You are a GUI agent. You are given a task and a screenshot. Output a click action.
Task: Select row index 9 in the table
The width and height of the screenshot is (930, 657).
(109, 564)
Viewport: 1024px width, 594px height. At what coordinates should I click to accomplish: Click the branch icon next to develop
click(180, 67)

+++++

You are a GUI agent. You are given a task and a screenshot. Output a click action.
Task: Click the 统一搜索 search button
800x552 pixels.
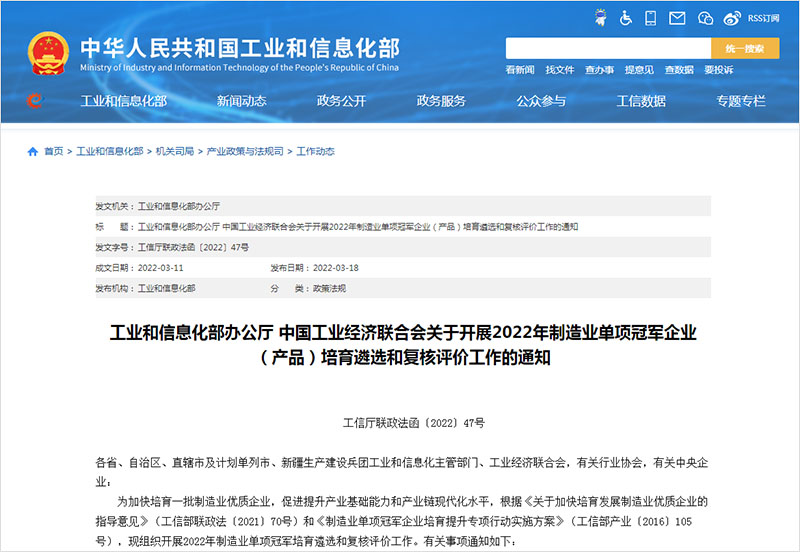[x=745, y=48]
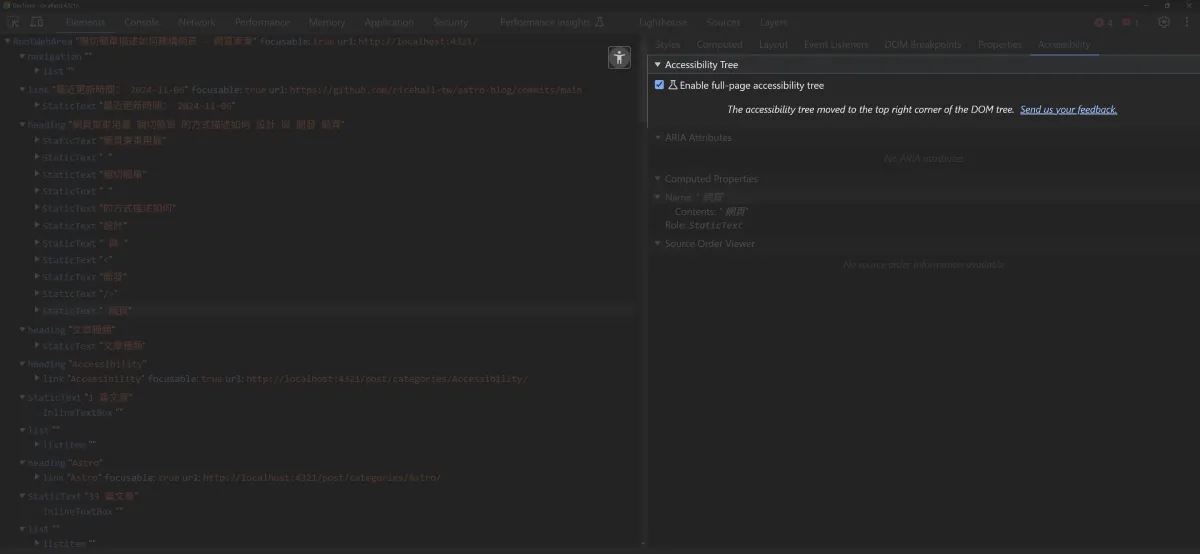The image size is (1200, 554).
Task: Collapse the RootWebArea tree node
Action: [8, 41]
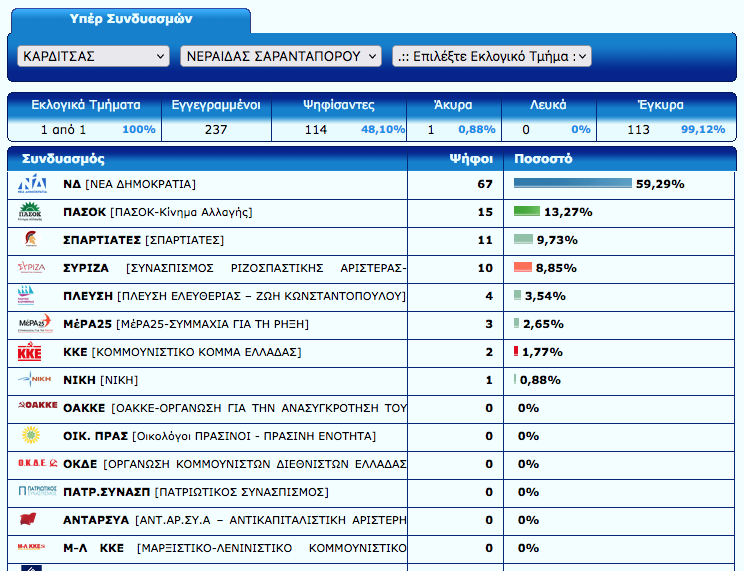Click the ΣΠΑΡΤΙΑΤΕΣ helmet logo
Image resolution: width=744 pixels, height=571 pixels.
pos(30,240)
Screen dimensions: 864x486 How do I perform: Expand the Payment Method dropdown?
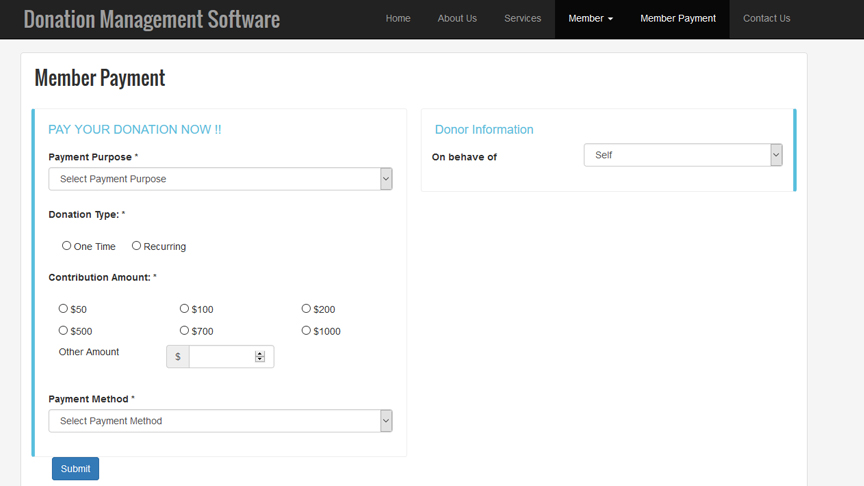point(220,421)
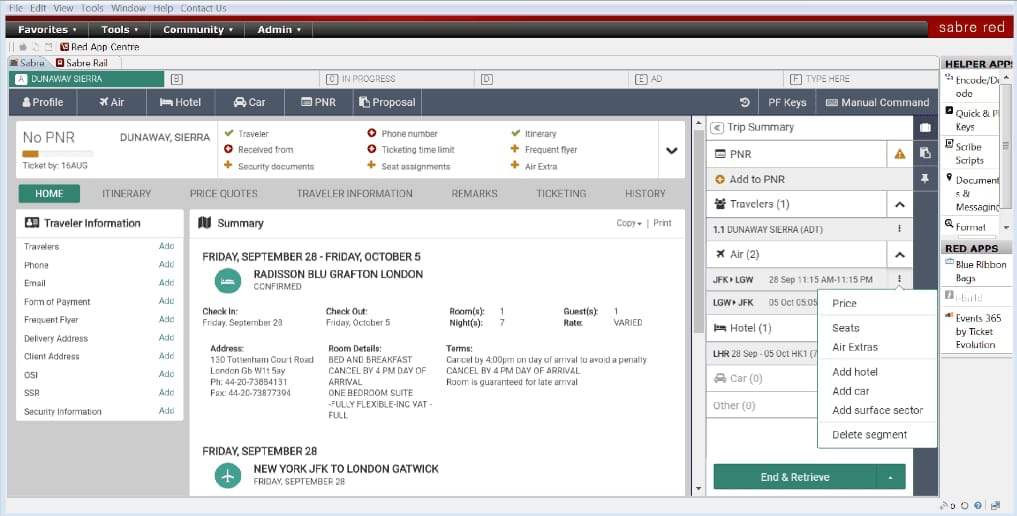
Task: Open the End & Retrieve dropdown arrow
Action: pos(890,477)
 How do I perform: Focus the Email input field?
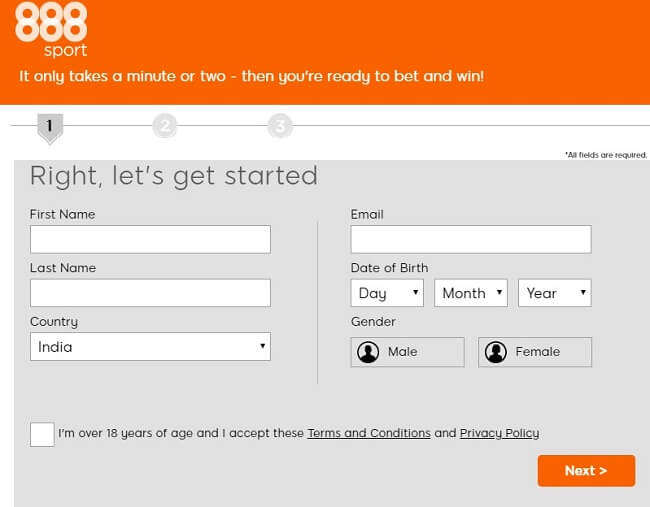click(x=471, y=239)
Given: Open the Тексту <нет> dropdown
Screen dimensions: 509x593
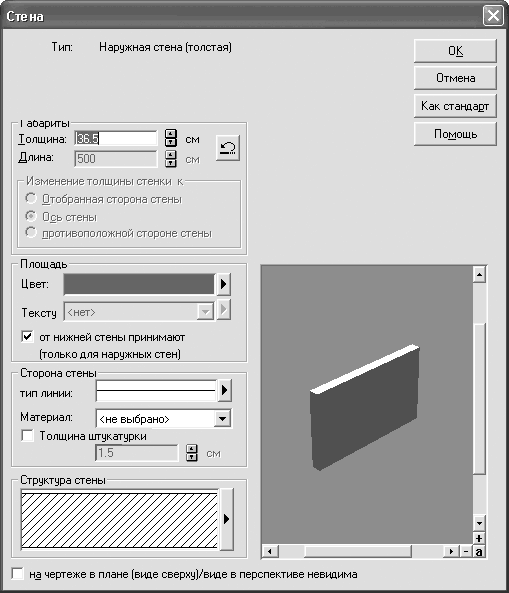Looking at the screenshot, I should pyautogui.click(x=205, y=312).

+++++

## EXERCISE PROMPT:
Print the lines of the listing from the one containing "Screen dimensions: 864x486" through the one containing "Looking at the", both included, and copy them unchanged. Leave the pictures out of your copy.

## THE COMPLETED TASK:
Screen dimensions: 864x486 How do I perform: Expand the Payment Method dropdown?
point(220,421)
Task: Open the End & Retrieve dropdown arrow
Action: pos(890,477)
 How do I perform: Focus the Email input field?
click(x=471, y=239)
Given: Open the Тексту <нет> dropdown
Screen dimensions: 509x593
Looking at the screenshot, I should pyautogui.click(x=205, y=312).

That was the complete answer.